Scorch said, “Verum, last week, you told us about Afghan women protesting against the Taliban’s restrictions on work and studying. Are there any updates?”
“Let me check, Scorch,” said Verum, “That’s definitely an important piece of news.”
Verum gazed into her trusty crystal ball intently looking for an update. But her expression soon fell. She said, “Yes, Scorch, there is an update. But it isn’t a good one.”
“Oh my MysticLord,” exclaimed Scorch, “Tell me about it anyway.”
“Please give context first,” chimed in a sheepish Felix.
“The Taliban, an extremist group ruled Afghanistan from 1996 to 2001. But the United States (US) invaded Afghanistan and overthrew the Taliban from power,” said Verum, “Now, nearly 20 years later, the US withdrew its troops. The Taliban took over Afghanistan once again.”
“When it ruled Afghanistan between 1996 and 2001, the Taliban had extreme views about society. For instance, under Taliban rule, women weren’t allowed to study or hold jobs,” said Scorch, “Afghan women are afraid of history repeating itself. That’s why they have been protesting.”

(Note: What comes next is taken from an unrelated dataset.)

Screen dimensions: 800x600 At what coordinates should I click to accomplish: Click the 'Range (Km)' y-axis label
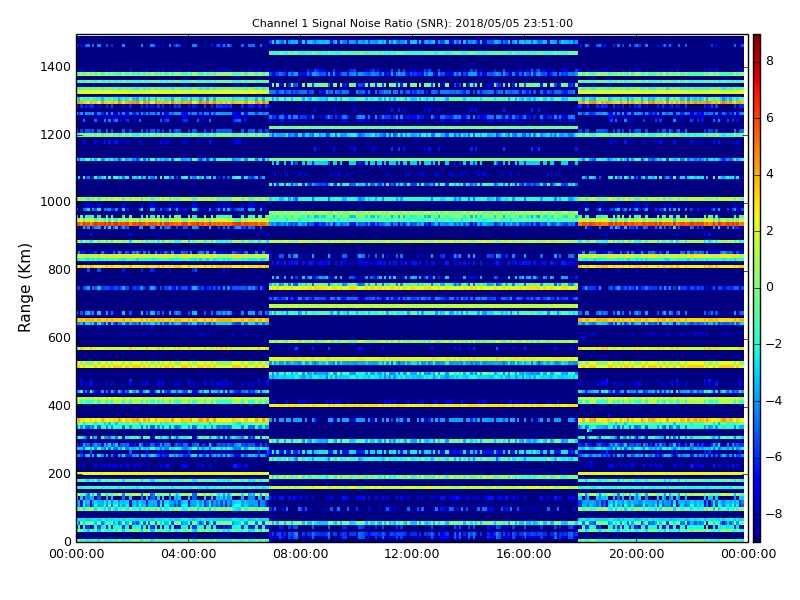pos(26,287)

“Ever since the Taliban came back to power, they have claimed women will be allowed to work and study under their rule,” said Verum, “But women employees, except those working in public health, have been asked to stay away since the takeover on 15th August.”
“The Taliban’s Higher Education Minister Abdul Baqi Haqqani recently announced new rules for Afghan women students,” continued Verum, “They will be allowed to study in schools and universities but not with men students. They will be divided. And women students will have to wear veils to universities.”
“And how have Afghan women responded?” said Felix.
“Some women gathered in Kabul to support the Taliban. They wore full-length black abayas, which covered their bodies and faces, and carried Taliban flags. They said women wearing make-up and modern clothes do not represent Afghanistan,” said Verum.
She added, “But some of those who protested took to the Internet and posted pictures in colorful Afghan costumes with embroidery and mirror work on their social media with the hashtags #DoNotTouchMyClothes and #AfghanistanCulture. Traditional Afghan dresses are the real culture of the country.”